Thank you for all of the great advice, this past weekend was incident-free, but I'm not foolish enough to think that I'll never have the issue again and be in need of your wise council.

Yes, BF has the horrible habit of going and yelling about whatever and disciplining her, waiting 3 minutes or so before saying he's sorry that she's crying.... I try to circumvent him by saying wait a little longer until the lesson can sink in to which he counters that she's a child. (And a child she will remain until she's a full-grown adult who acts like a child, I say... grrrrr!)

.
Interestingly enough I was chatting with a friend today about her sister who is 42 and she still acts like a child and CRIES until she gets her way whether its with her parents and siblings or at work. She's losing her job now because of this kind of behavior at work and has been crying to her sister about it and her sister told her it's because she acts like a child until she gets her way and it's not cute anymore. So the 42 year old "child" is now not speaking to her sister. I guess the truth hurts. But that is a prime example of how she was treated like that all her life and now that she's middle aged, she's losing her job because of how she acts. BTW, the parents are still alive and have, of course, taken the 42 year old sister's side of things because they ALWAYS have and they have made her the way she is today. The older sister kind of unloaded all this on me today. But I thought I would pass this along as it seemed kind of appropriate to your situation.

** What you will do **
- A) Please print the forum post's text starting at "Yes, BF has" and ending at "I say... grrrrr!)".
- B) In the forum post, who has taken the 42-year-old sister's side?
- C) The forum post says the 42-year-old sister cries until she gets her way. List each person or setting it names where she does this.

** Provided material **
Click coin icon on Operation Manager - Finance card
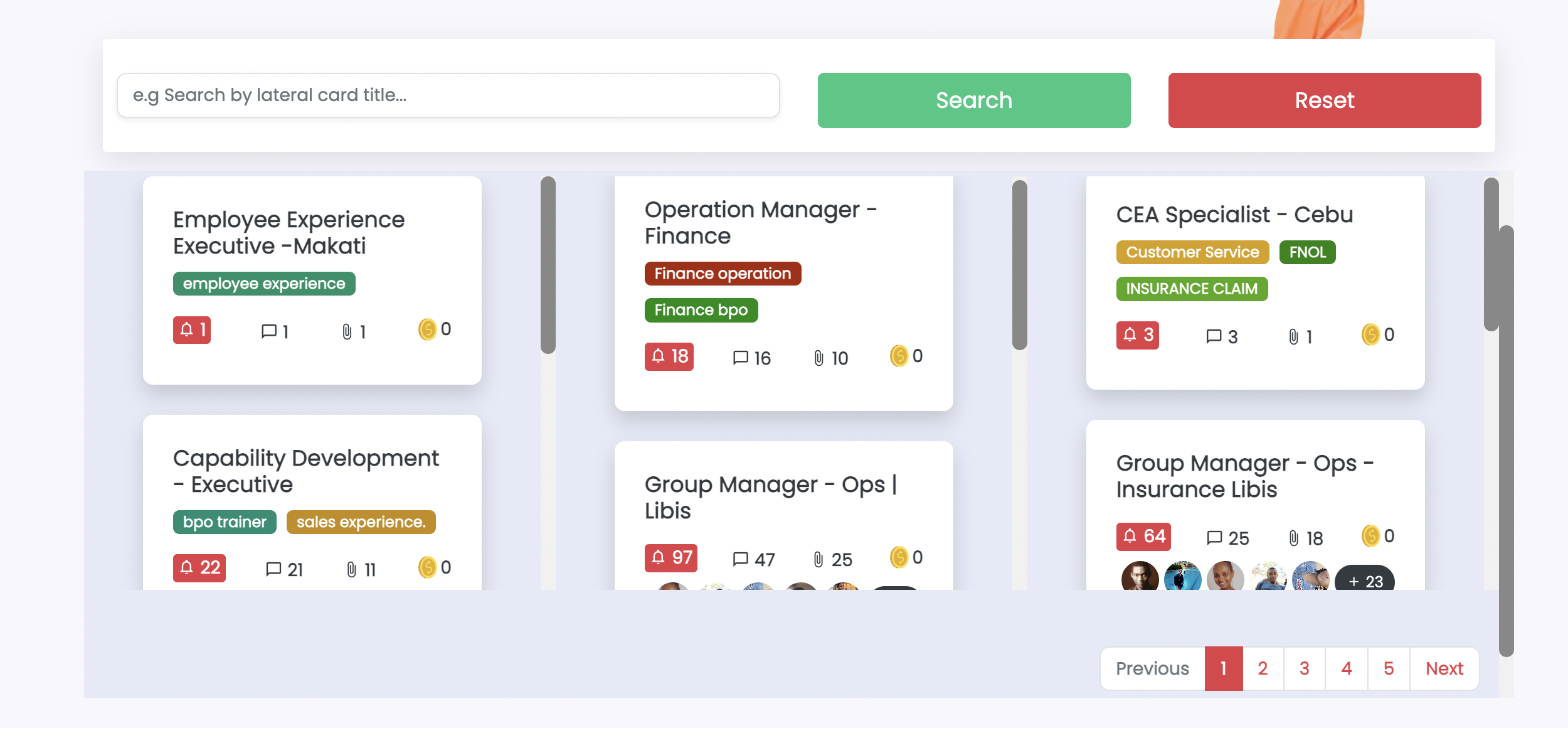The width and height of the screenshot is (1568, 743). click(x=899, y=356)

** Worked solutions **
- A)
Yes, BF has the horrible habit of going and yelling about whatever and disciplining her, waiting 3 minutes or so before saying he's sorry that she's crying.... I try to circumvent him by saying wait a little longer until the lesson can sink in to which he counters that she's a child. (And a child she will remain until she's a full-grown adult who acts like a child, I say... grrrrr!)

- B) Her parents.

- C)
- Her parents
- Her siblings
- Work